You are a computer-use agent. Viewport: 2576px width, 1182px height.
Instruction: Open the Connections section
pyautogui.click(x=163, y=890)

++++++++++

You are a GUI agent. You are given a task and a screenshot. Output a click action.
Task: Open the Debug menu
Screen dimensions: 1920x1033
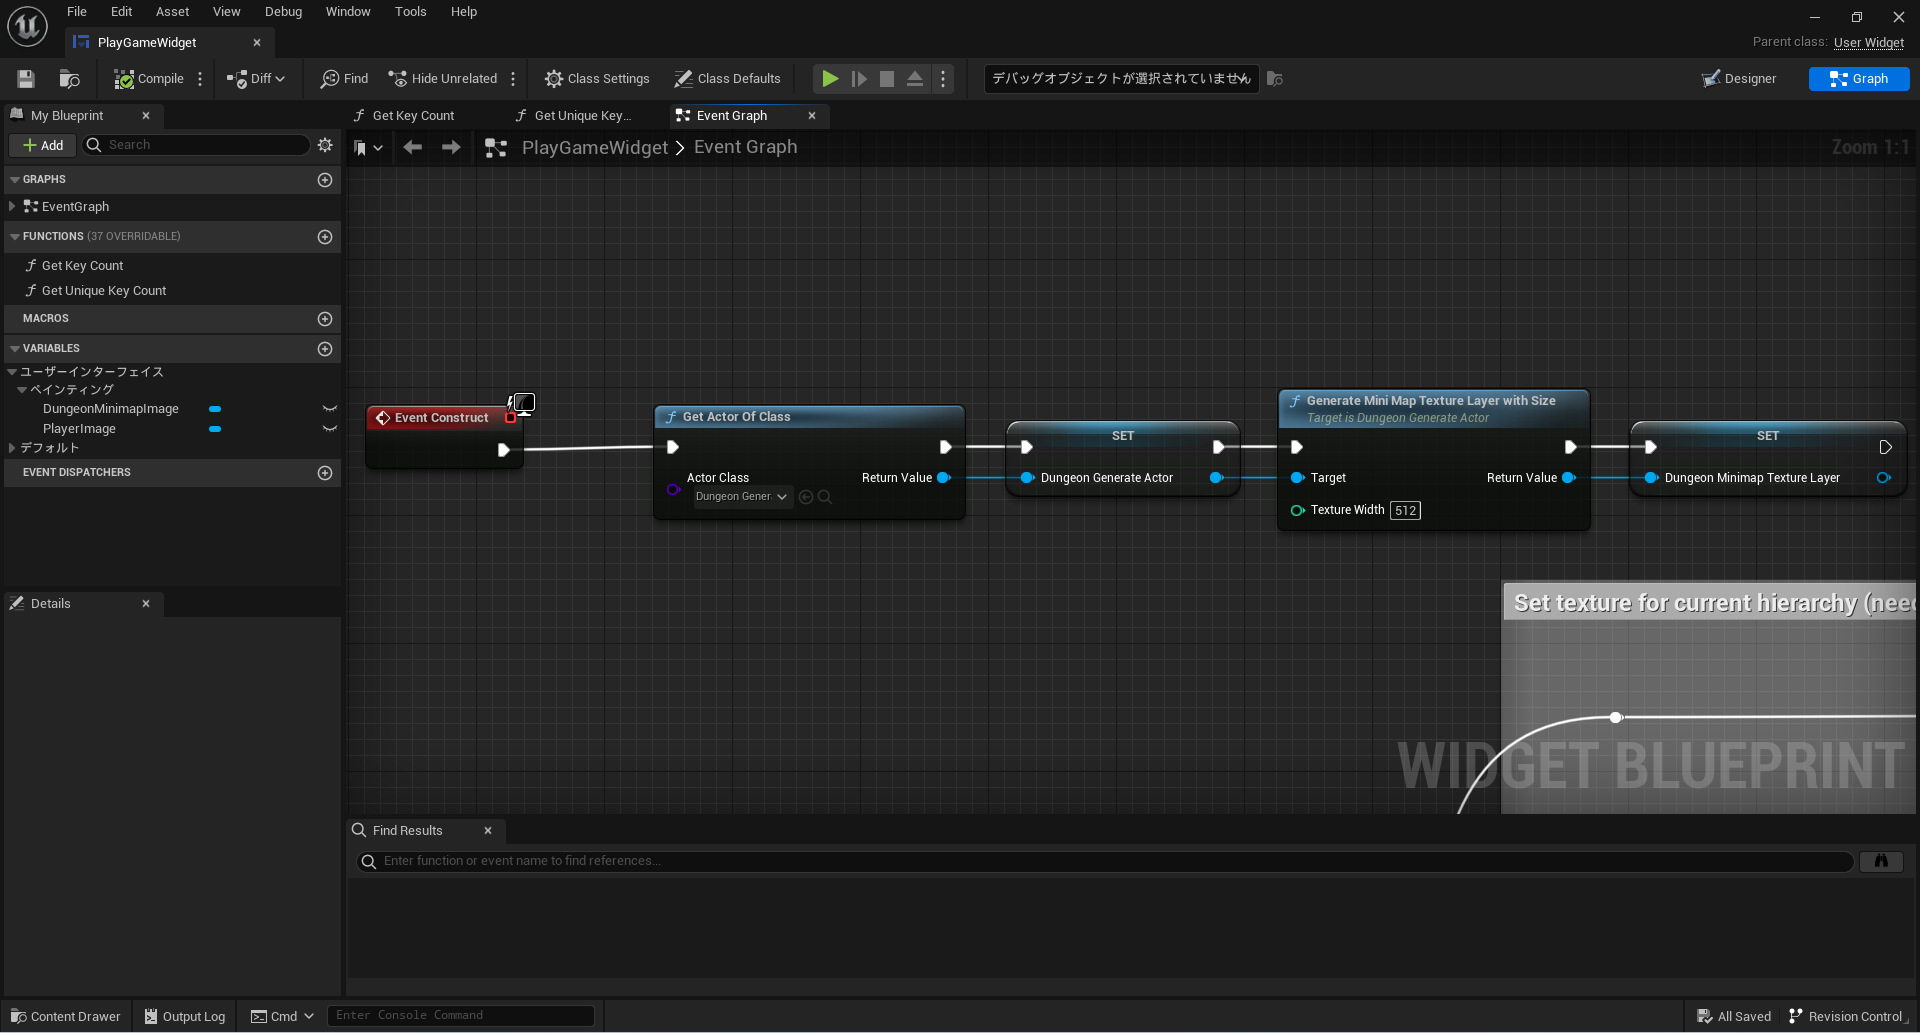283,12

++++++++++

WHAT TO WORK ON: Reproduce each line of the entries in which the word "agent" is found.

RESPONSE TO THIS TASK:
You are a computer-use agent. Viewport: 2576px width, 1182px height.
You are a GUI agent. You are given a task and a screenshot. Output a click action.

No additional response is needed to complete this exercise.